Much of the initial script drafts were set underground, with locations ranging from Kansas to Washington, D.C. and Nevada. Sonnenfeld decided to change the location to New York City because the director felt New Yorkers would be tolerant of aliens who behaved oddly while disguised. He also felt that many of the city's structures resembled flying saucers and rocket ships. Production designer Bo Welch designed the MIB headquarters with a 1960s tone in mind, because that was when the organization was formed. He cited influences from Finnish architect Eero Saarinen, who designed a terminal at John F. Kennedy International Airport. Being the arrival point of aliens on Earth, Welch felt MIB HQ had to resemble an airport.

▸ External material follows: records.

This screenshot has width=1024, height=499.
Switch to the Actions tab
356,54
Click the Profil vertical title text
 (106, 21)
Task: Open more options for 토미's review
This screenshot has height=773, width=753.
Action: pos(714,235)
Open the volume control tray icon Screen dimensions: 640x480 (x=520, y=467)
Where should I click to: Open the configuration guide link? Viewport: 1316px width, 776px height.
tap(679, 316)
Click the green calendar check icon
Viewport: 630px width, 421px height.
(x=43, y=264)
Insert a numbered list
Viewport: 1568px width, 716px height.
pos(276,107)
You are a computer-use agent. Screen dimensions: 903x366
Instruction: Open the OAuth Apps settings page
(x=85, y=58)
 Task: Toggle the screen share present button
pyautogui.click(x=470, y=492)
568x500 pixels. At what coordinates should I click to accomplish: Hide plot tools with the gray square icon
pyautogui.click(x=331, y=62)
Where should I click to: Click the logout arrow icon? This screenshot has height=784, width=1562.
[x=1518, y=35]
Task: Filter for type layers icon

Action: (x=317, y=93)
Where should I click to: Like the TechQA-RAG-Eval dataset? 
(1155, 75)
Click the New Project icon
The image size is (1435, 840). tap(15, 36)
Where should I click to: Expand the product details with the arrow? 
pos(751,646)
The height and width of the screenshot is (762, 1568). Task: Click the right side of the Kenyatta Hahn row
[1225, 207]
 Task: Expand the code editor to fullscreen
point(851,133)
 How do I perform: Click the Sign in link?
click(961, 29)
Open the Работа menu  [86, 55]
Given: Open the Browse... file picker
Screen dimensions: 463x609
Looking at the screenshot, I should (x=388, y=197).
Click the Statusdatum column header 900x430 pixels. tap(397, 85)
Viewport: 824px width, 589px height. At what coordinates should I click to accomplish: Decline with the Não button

ILM provided most of the special effects. Rick Baker led the special effects of the film, which was the most complex in his career to date. He had to have approval from both director Barry Sonnenfeld and executive producer Steven Spielberg: "It was like, 'Steven likes the head on this one, and Barry really likes the body on this one, so why don't you do a mix and match?' And I'd say, because it wouldn't make any sense". Sonnenfeld also changed a lot of the film's aesthetic during pre-production: "I started out saying aliens shouldn't be what humans perceive them to be. Why do they need eyes? So Rick did these great designs, and I'd say, 'That's great — but how do we know where he's looking?' I ended up where everyone else did, only I took three months".

Filming began in March 1996. Five months into the shoot, the crew realized their ending was unexciting. It was originally meant to be a humorous existential debate between Agent J and the Bug, and five potential replacements were discussed. One of these had Laurel Weaver being neuralyzed and K remaining an agent. The change to a fight sequence annoyed Rick Baker, as their animatronic Bug had to be replaced with computer-generated imagery. Further changes were made during post-production to simplify the plotline involving the possession of the tiny galaxy. The Arquillians would hand over the galaxy to the Baltians, ending a long war. The bugs need to feed on the casualties of the war and steal their remains to continue the war. Through changing subtitles, the images on MIB's main computer and Frank the Pug's dialogue, the Baltians were eliminated from the plot. Earth goes from being potentially destroyed in the crossfire between the two races to being possibly destroyed by the Arquillians to prevent the bugs from getting the galaxy.

====Men in Black II (2002)====
Despite some initial involvement from David Koepp (who left to work on Spider-Man), the script for Men in Black II was written by Robert Gordon and later revised by Barry Fanaro (who added pop culture references, something which Gordon had deliberately avoided). Sonnenfeld took issue with the producers' focus on the love story between Will Smith's and Rosario Dawson's characters, saying that "I learned on Wild Wild West that audiences didn't want to see Will as the straight man. And until Tommy comes back into the movie, by definition Will's the straight man". Fanaro condensed the first part of the film and brought Agent K in earlier. The climax of the second film was originally to have taken place at New York City's World Trade Center, but was changed following the destruction of the buildings in the September 11 attacks. This also led to the ending being refilmed.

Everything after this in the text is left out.